Really, you can’t plan to disappear and not show it. The plan is too big. So then is this unplanned? Carefully reading the note again, there it is, that familiar handwriting, easy cursive that graced two decades of beautiful Christmas and birthday cards with love and sentiment and wishes for
Much Happiness!
and
The Very Best!
The note is short, written on a piece of the hotel stationery. Sara Beth collects stationery when she travels, folding pieces of paper from inns and Marriotts and now the refurbished Plaza into her purse. But this doesn’t jive, her strange message about life, and turning forty, not with the sweet messages of the past. Finding her way? She feels lost? Rachel’s eyes fly over the words. She has to do this, she says. She can’t go back home feeling this way.

“What on earth,” Rachel says. “What way?”

Please don’t tell Tom about this. I really need some time alone, Rachel, to sort things out. I am so sorry to do this now, on our fortieth birthdays. I know it means a lot to you and I promise you another celebration.
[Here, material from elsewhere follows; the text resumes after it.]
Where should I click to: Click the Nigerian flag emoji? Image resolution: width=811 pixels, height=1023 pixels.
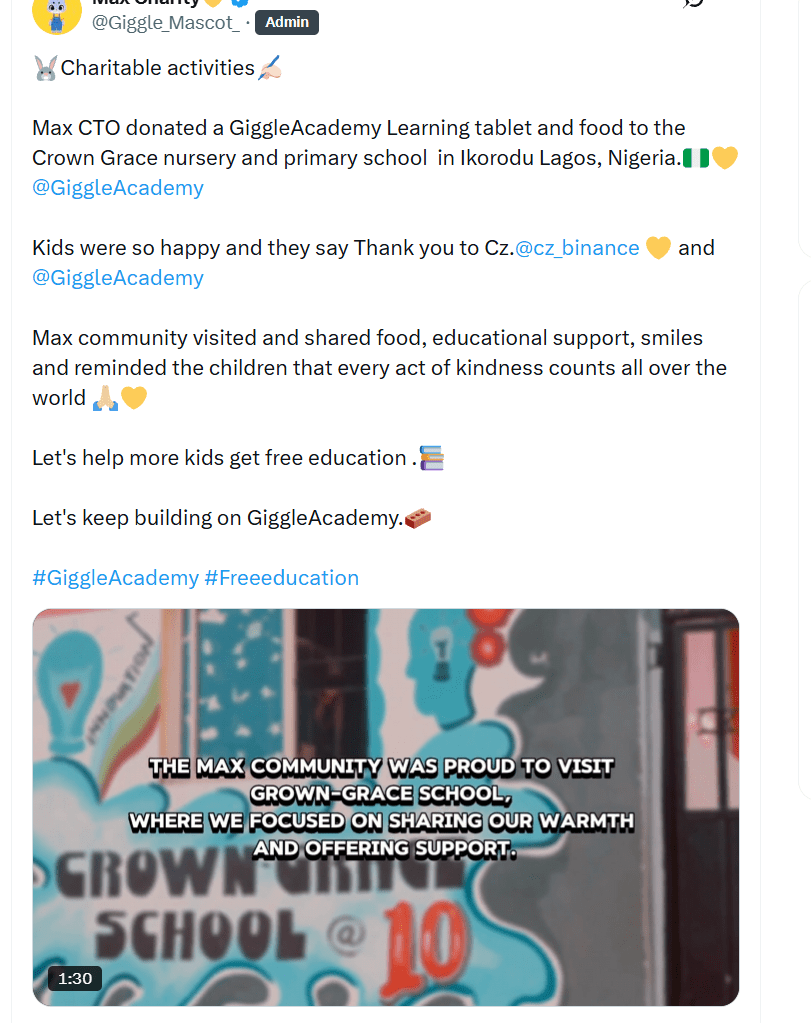pos(696,158)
But we go back a long time and you’re the only, only person who will understand and let me do this, let me walk away from it all for a little while. It all sounds crazy, gosh, I know I sound crazy, but please don’t worry. Please give me just these couple days alone to try to figure this out, to figure me out.

Wait.
Wait,
Rachel’s thoughts cry out, as though Sara Beth can hear them. But they often do know the other’s thoughts. She stops reading and looks around the restaurant again. Time alone? Here? Outside the window, the city buildings crept a step nearer in the one minute since she last looked out. She can almost yell Red Light, the way everything presses in, in a matter of seconds. Red Light!

It’s just that my life is a mess right now and I feel so lost. I need this one weekend alone to think, to fix things, to find room for me again, my dreams. When else could I ever—

Rachel squints to read a line Sara Beth crossed out. Something about if she doesn’t do this. Well now. If she doesn’t do this, what? Will she come right back and resume the weekend? If she doesn’t do this, what exactly will happen? What kind of nonsense is this? Will she find herself standing on the George Washington Bridge, or buying a pair of designer boots to alleviate some midlife crisis? Instead, past the crossed out line, Sara Beth writes,

Please try to understand. Like we’ve always done for each other. We’ll talk soon. Promise.—Love, Sara Beth

“Okay, enough.” Rachel grabs her cell from the table and starts to dial again. “Shoot!” she whispers half way through, then disconnects and drops it in her bag. Worry has never felt so scary, not in all her livelong life. After several moments when she hopes beyond hope that Sara Beth changes her mind and comes rushing back, breathless, apologetic,
What was I thinking?
she’d ask, Rachel finally leaves enough money to cover the lunch tab, gathers the shopping bags and walks herself straight out into the city. After checking back at the hotel for Sara Beth, she flags down a mounted police officer a few blocks further.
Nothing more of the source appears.